3、扣案之電腦打字資料2張及手寫信紙1張,係被告所使用偽造之犯罪證據,用以誣告未指定犯人所用之物,且係被告自行提出交由警方扣案,顯為被告所有之物,此有臺中市政府警察局第二分局扣押筆錄及扣押物品目錄表各1份在卷可參(見警卷第26至27頁),爰依刑法第38條第1項第2款之規定予以宣告沒收之。至扣案之信封1只及臺灣臺中地方法院檢察署102年度偵字第4324號丁宇涉犯背信罪嫌之起訴書1份(共計6張),既係告訴人寄予丁太太之信件,並非被告所有,自無從併予諭知沒收。

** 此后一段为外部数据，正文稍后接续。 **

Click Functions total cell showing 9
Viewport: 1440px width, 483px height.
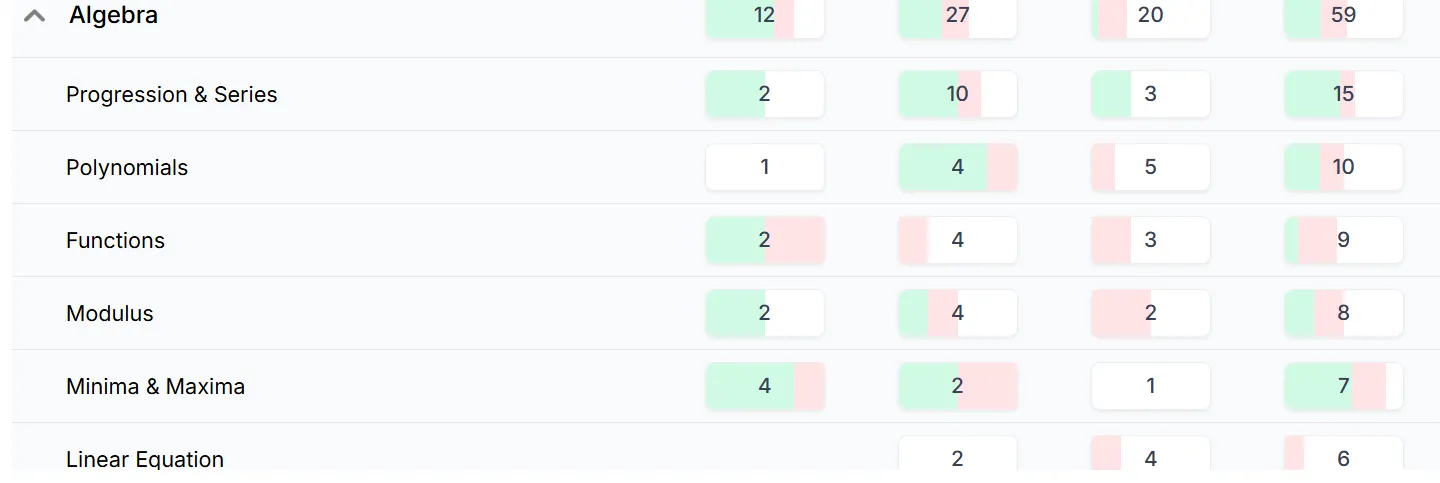coord(1343,240)
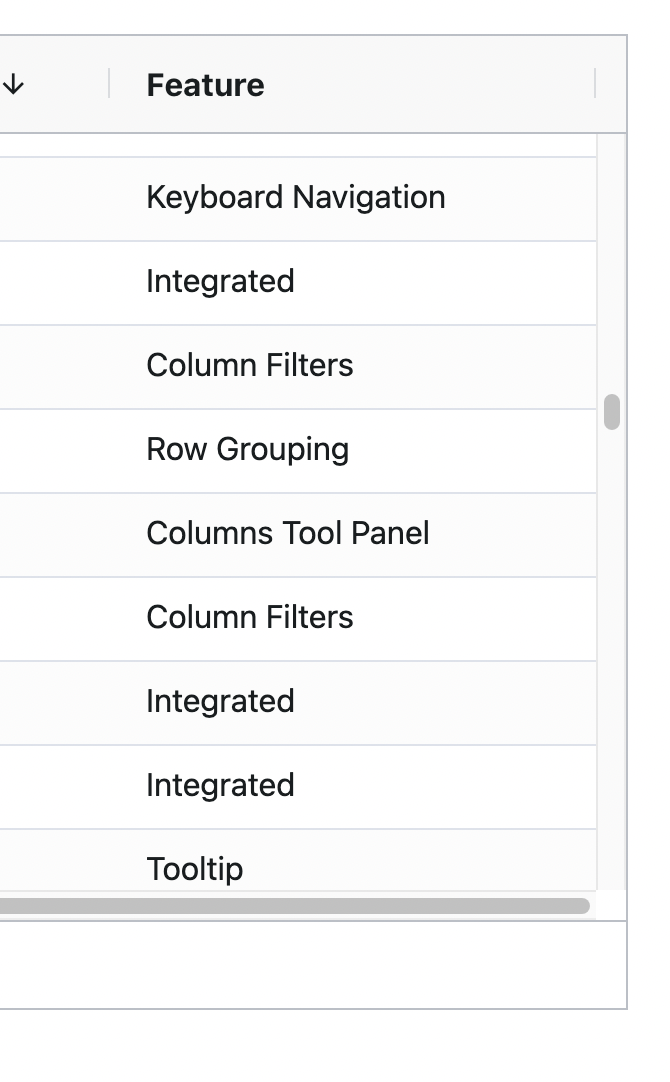This screenshot has height=1082, width=670.
Task: Click the Columns Tool Panel row
Action: click(288, 534)
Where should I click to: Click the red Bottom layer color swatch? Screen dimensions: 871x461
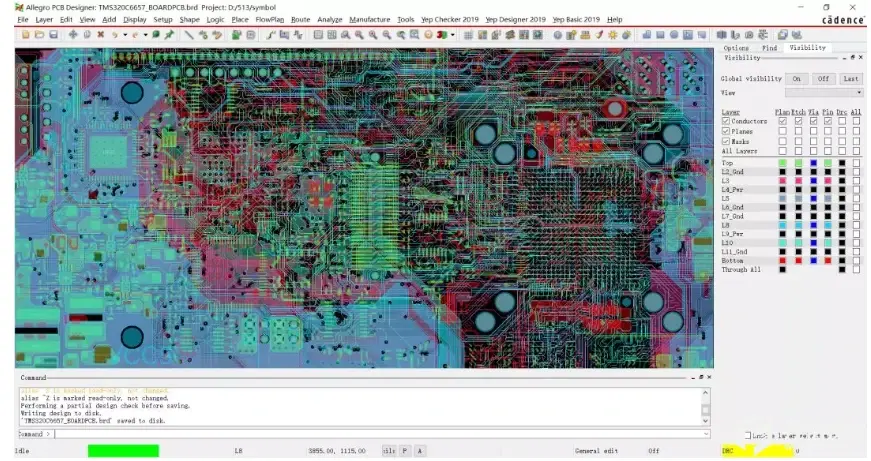[782, 260]
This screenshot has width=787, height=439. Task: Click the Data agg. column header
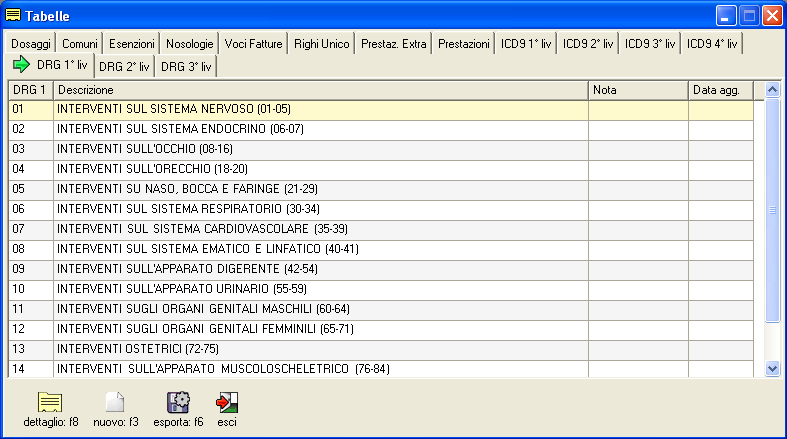(718, 90)
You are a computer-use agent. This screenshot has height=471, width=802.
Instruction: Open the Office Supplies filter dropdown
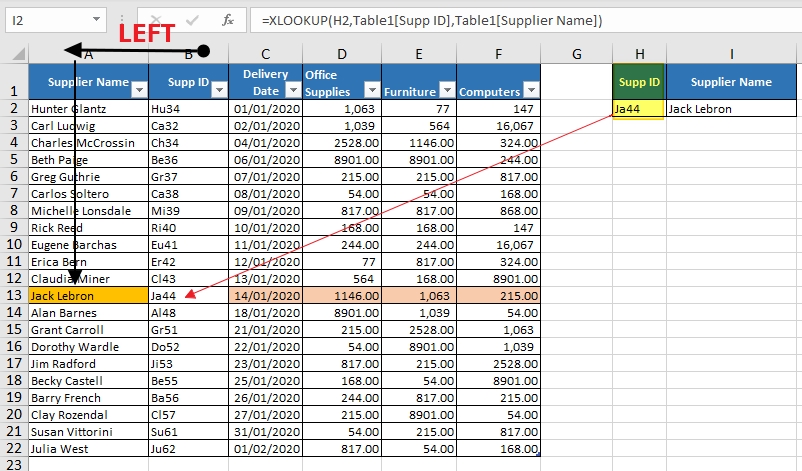tap(372, 90)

據上論斷,應依刑事訴訟法第368條、第369條第1項前段、第364條、第299條第1項前段,刑法第171條第1項、第41條第1項前段、第8項、第51條第5款、第38條第1項第2款,刑法施行法第1條之1第1項、第2項前段,判決如主文。
本案經檢察官王清杰到庭執行執務。
中 華 民 國 105 年 6 月 8 日
刑事第三庭 審判長法 官 胡 忠 文
法 官 趙 春 碧法 官 莊 宇 馨以上正本證明與原本無異。
犯罪事實部分不得上訴。
犯罪事實部分,如不服本判決應於收受判決後10日內向本院提出上訴書狀,並應敘述具體理由;其未敘述上訴理由者,應於上訴期間屆滿後10日內向本院補提理由書(均須按他造當事人之人數附繕本)「切勿逕送上級法院」。
書記官 劉 文 永中 華 民 國 105 年 6 月 8 日附錄本案所犯法條全文:
刑法第171條未指定犯人,而向該管公務員誣告犯罪者,處一年以下有期徒刑、拘役或三百元以下罰金。
未指定犯人,而偽造、變造犯罪證據,或使用偽造、變造之犯罪證據,致開始刑事訴訟程序者,亦同。
公職人員選舉罷免法第104條意圖使候選人當選或不當選,以文字、圖畫、錄音、錄影、演講或他法,散布謠言或傳播 不實之事,足以生損害於公眾或他人者,處五年以下有期徒刑。